Much of the book conducts a quiet and impressive dialogue between the poet and his Catholic heritage. The poet's persona approaches the imagery of Irish Catholicism through memory, so there is a distance between the speaker and the forms of belief he examines. One of the most striking passages in the book recalls a child's attempt to understand providence in the aftermath of a friend's drowning:
I was a child, I believed
that not a single hair of my head
could be touched without God's consent.
And if He looked away, even for an instant,
I should exist no more.
When I leaned from the third and furthest bridge,
the poised wings of my guardian angel
explained the broad shade that lay upon the water.
This visionary passage suggests at once a child's desire for certainty, the hidden obstacles to assent, and a stillness before mystery that is nearly belief.
Much of McGrath's poetry explores memory, but his skills of observation are also applied to present experiences. He describes the psychological environment of an office building in "The Ministry of Education":
A strong emotion would, if met with here,
produce merely an odd impression
like, perhaps, the smell of burning
when the heat is upped on winter afternoons,
or like the palpable unease when the intercom
crackles awake, and the tap tap of the mike test
takes too long.
In these lines McGrath carefully evokes the emotional content of sensory impressions, precisely the approach he takes in poems about childhood, but in this case he produces a satire on the world of bureaucracy.
McGrath's talent is very focused. He has an unusual ability to produce single lines or passages of admirable power. But this perhaps is the source of one of my few difficulties with his work. It seems to me that most of the individual poems in the book are longer than they should be, and that some poems, such as "Neckties" and "Nervalesque", should have been dropped from the collection altogether. His method, when writing from memory, is to accumulate many detailed impressions, of which some, it is hoped, will have sufficient force to carry the whole poem. In a good number of cases, he is able to assemble enough powerful images so that any weakness in design or conception is more than compensated for. But sometimes not.

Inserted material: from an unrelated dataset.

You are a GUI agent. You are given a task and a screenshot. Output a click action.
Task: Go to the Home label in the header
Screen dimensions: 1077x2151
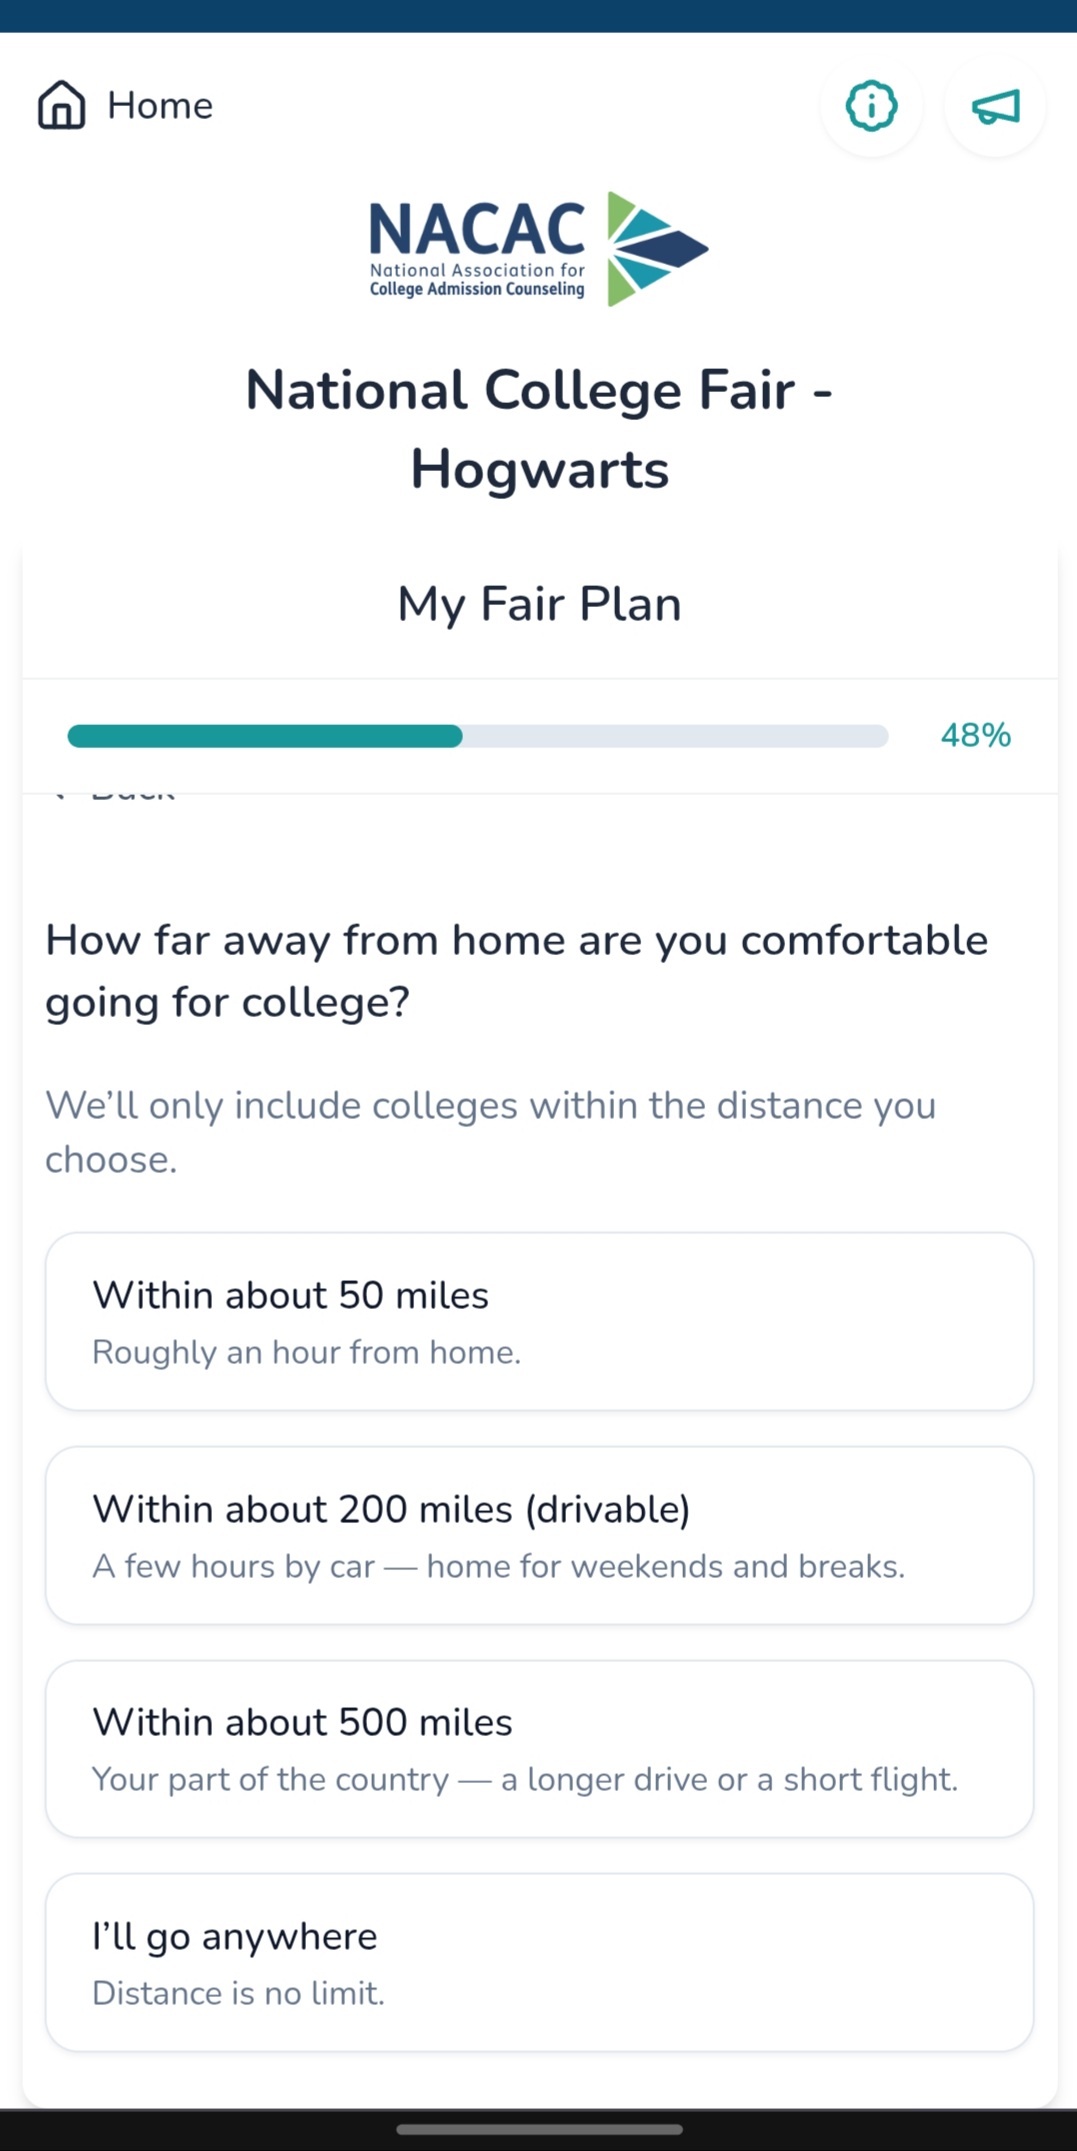point(160,105)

His poems usually have a narrative element, but the stories are sometimes disconnected, or worse, inconsequential, and everything depends on his ability to strike fire from particular phrases, images, or observations. In "The Mug-Up", the poet describes a boy carrying a thermos of tea to his father down the "Gut Path". Parts of the poem are very powerful, indeed visionary, as the boy describes himself carried in a bubble past boats and fishing equipment. But after two further pages, he is unable to explain the power of his experience, and McGrath merely shuts down the poem once the boy arrives at his father's office:
A side room contained a stove and some bunks.
Rumour had it that here
originated the ossifying drunks
Daddy, the Magistrate, and the Mayor.
This anti-climax is particularly disappointing as from its first lines the poem was centred in the heightened perceptions of the child, but it seems that the poet could not bring together the structure of the narrative and the lyrical force of the opening sections, and so retreated into anecdote. This passage is also a demonstration of the occasional difficulty McGrath has with making appropriate line divisions. It seems to me that the lyrical strength of his poetry is undermined somewhat by a weak sense of form, both in overall conception and in the construction of individual verses. It may be that a period of experimentation with traditional forms would give his work some of the solidity and consistency it now lacks.

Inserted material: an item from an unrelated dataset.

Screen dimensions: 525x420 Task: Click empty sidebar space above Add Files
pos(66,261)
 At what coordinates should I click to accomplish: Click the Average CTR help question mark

Donald McGrath's poetry deserves very careful attention. He brings to Canadian poetry a lyricism and richness reminiscent of Heaney. If he can learn something of that poet's sense of form and economy, he will genuinely be a writer to be reckoned with.
Richard Greene, an assistant professor of English at Erindale College in the University of Toronto, is the author of Republic of Solitude: Poems 1984-1994 (Breakwater).